Try it. Restate exactly the lines below, from the one containing "Instruction: Delete the" through the final line, and leave out the pictures.

** Opening Study material block **

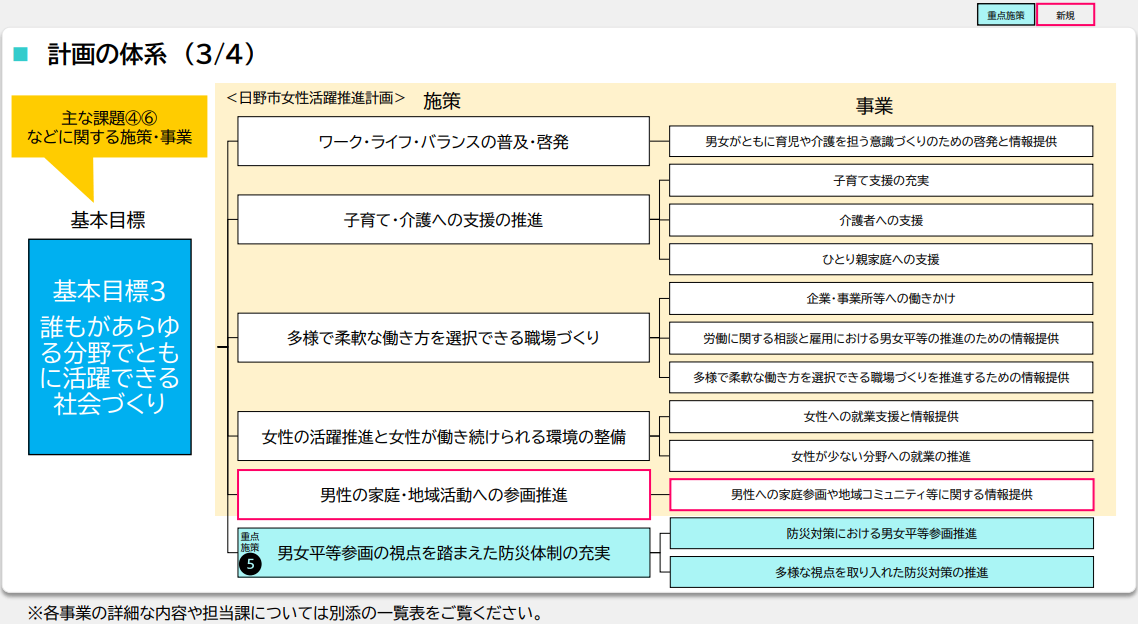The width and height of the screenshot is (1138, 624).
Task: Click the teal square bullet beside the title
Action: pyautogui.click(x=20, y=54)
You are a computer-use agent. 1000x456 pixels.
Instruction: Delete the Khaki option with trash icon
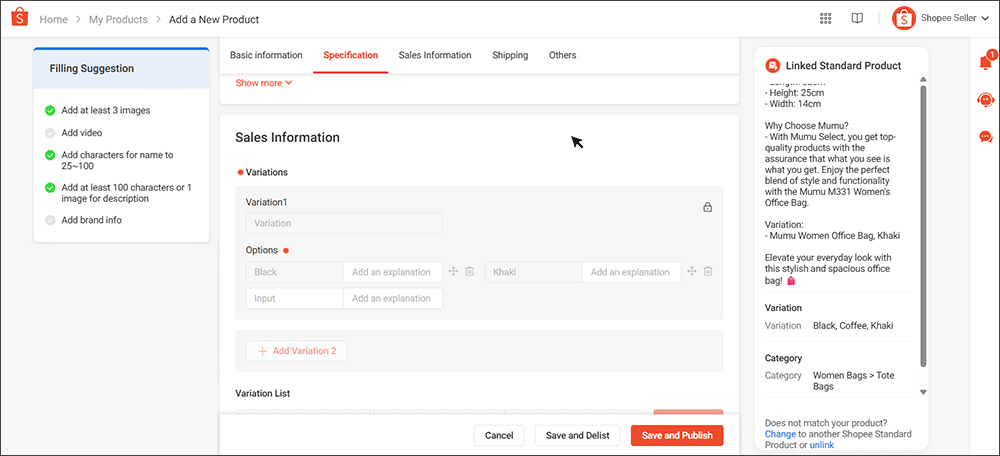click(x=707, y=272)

** Closing Study material block **

Problem solution.
Instruction: Delete the Khaki option with trash icon
click(x=707, y=272)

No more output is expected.